>> Begin Supplied material

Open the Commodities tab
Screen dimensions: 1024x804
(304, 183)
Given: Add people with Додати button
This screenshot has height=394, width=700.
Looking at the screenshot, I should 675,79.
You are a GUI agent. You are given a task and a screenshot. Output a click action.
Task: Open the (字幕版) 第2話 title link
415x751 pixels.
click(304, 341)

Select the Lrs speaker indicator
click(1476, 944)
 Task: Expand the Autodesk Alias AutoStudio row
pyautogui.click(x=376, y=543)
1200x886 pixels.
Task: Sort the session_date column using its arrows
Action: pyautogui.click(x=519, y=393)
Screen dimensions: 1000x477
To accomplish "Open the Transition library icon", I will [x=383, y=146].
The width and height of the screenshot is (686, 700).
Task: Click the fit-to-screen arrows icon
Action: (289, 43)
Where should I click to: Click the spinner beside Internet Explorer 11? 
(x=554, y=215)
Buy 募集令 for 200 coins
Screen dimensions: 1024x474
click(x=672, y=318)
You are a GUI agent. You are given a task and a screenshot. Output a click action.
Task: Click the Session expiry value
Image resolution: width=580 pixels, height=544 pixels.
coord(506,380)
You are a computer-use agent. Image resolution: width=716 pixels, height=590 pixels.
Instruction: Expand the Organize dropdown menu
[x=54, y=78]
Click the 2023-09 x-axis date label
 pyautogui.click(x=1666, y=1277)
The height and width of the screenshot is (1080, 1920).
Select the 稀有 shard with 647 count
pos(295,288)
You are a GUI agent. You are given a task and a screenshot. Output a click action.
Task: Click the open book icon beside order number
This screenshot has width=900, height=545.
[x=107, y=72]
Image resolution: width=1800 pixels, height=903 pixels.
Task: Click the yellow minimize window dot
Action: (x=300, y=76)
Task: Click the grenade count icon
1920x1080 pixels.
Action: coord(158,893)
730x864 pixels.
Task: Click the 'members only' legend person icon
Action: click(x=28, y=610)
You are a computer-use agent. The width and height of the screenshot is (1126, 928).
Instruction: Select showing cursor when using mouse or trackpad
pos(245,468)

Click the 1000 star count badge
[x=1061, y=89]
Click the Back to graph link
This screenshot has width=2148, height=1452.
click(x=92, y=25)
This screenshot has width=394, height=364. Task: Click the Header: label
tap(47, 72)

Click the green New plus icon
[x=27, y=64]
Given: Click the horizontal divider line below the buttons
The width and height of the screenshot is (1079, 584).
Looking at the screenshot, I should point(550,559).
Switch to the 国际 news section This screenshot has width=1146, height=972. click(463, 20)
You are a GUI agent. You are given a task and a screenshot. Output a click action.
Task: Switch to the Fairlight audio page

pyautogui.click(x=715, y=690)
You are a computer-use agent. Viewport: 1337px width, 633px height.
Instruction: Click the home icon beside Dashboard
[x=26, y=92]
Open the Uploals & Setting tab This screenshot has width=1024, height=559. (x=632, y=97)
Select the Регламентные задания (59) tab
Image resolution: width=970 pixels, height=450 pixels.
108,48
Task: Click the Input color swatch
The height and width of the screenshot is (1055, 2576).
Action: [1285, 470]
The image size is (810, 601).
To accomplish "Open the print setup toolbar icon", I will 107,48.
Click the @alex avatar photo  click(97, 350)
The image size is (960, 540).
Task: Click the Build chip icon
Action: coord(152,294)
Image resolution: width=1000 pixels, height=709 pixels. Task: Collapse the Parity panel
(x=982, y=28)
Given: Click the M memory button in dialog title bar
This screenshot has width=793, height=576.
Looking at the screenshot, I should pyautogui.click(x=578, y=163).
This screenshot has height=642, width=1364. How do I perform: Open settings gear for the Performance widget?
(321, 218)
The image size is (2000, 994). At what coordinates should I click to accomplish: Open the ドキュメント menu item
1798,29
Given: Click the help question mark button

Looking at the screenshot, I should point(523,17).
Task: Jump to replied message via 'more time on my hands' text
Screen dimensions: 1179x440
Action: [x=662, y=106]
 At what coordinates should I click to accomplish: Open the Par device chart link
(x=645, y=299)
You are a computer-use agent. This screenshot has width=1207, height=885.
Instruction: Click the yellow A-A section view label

>> End Supplied material

• **Work to be completed**
Copy out, unchanged, the lines of the data above from the one containing "Click the 1000 star count badge" through the one containing "Switch to the 国际", both included.

• **The reply**
Click the 1000 star count badge
[x=1061, y=89]
Click the Back to graph link
This screenshot has width=2148, height=1452.
click(x=92, y=25)
This screenshot has width=394, height=364. Task: Click the Header: label
tap(47, 72)

Click the green New plus icon
[x=27, y=64]
Given: Click the horizontal divider line below the buttons
The width and height of the screenshot is (1079, 584).
Looking at the screenshot, I should point(550,559).
Switch to the 国际 news section This screenshot has width=1146, height=972. click(463, 20)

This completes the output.